И Муха, и Жёвка сжались, как будто само название хлестнуло их страхом. Обводный канал не представлялся богатым достаточно мощной естественной преградой, такой как Нева, и в стародавние времена там был построен Забор. Строили под патронажем Академии наук, тогда еще существовавшей. Учёные — это такие люди, которые, хотите вы того или нет, непременно что-нибудь изобретут и откроют. Строители Забора тоже изобрели — какие-то излучатели, какие-то поля высокого напряжения. Фольклор (единственное, что осталось от проекта) сохранил легенды о шедших в обе стороны взрывах, мутациях, зонах и подобном. Всё было сделано по науке, поэтому вышла такая дрянь. В городе объявили вне закона всех физиков, с Забором кое-как справились, но до сих пор (сколько же лет прошло? двести? триста?) это слово излучало сосредоточенное угрюмое зло. Анархисты как-то снарядили на Обводный экспедицию — и те, кто вернулся, перестали быть анархистами и записались в профсоюзы. По крайней мере, так рассказывали, когда я учился в школе.
— У тётки огород! Плантари, трафик, всё завязано! — крикнул Жёвка, превозмогая жадностью страх.
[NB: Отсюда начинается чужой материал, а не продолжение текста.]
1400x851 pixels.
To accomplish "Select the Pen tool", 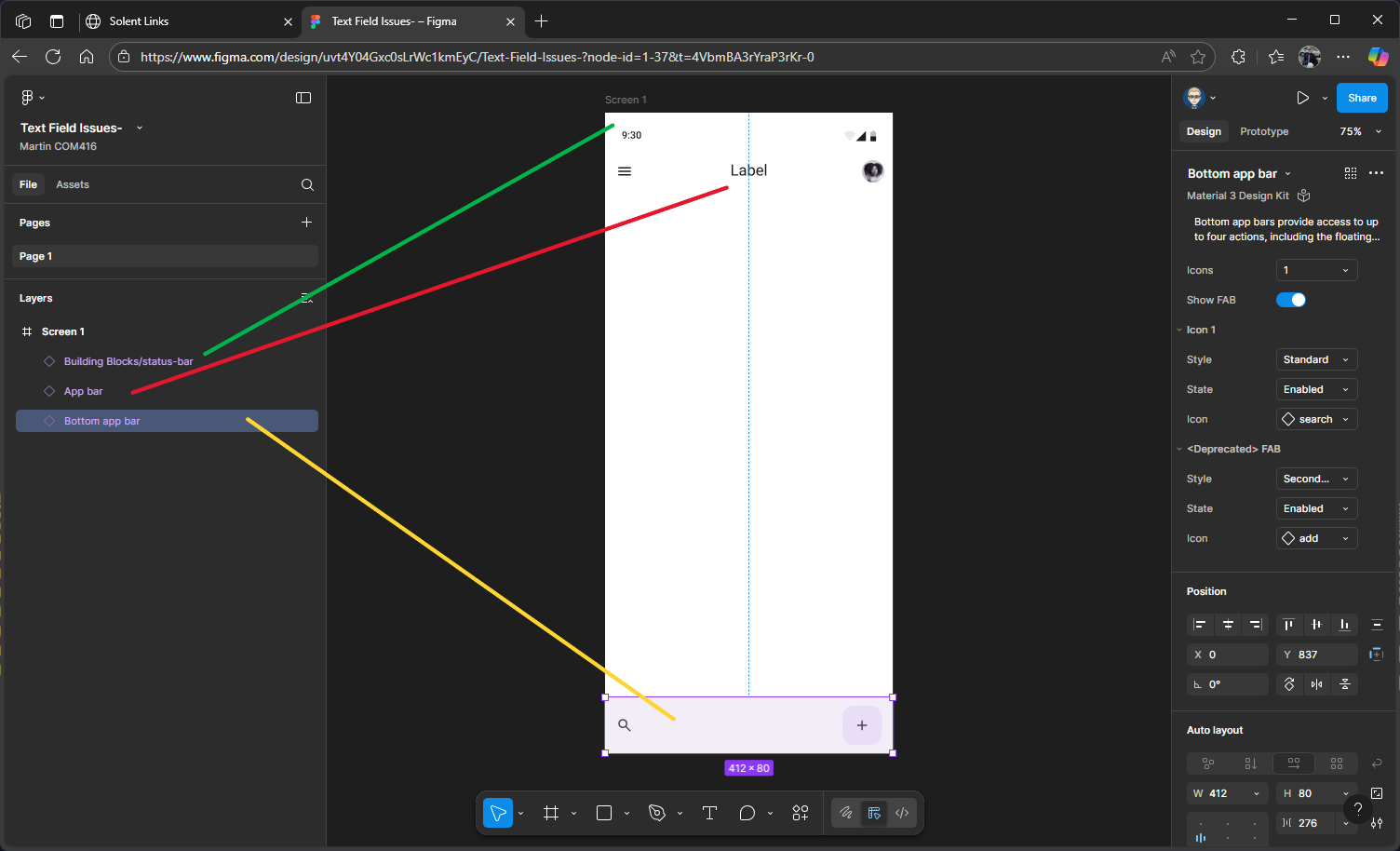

Волшебное слово «Огород» возымело действие. Муха — не настолько аморальный, чтобы презирать богатство, успех, достойную старость — из любой грязи благоговейно поднимал любую сплетню о людях, начавших с пары грядок и бодрой ногой шагнувших в нувориши. Кто-то допускался к объедкам со стола, а кто-то и к самому столу, но разве это было главное? Огород мог быть огромной плантацией в чужом краю или робкой делянкой на ближайшей окраине, но их владельцы одинаково расправляли плечи: хозяева весёлых пространств, засеянных коноплёй и маком, полей и полянок, на которых росли мечты и деньги. Золотые сны и настоящее золото.
— Всё на свете принадлежит кому-то другому, — заметил Муха. И вполпьяна, в шутку, не сомневаясь в том, что никуда не поедем, мы сели разрабатывать план путешествия.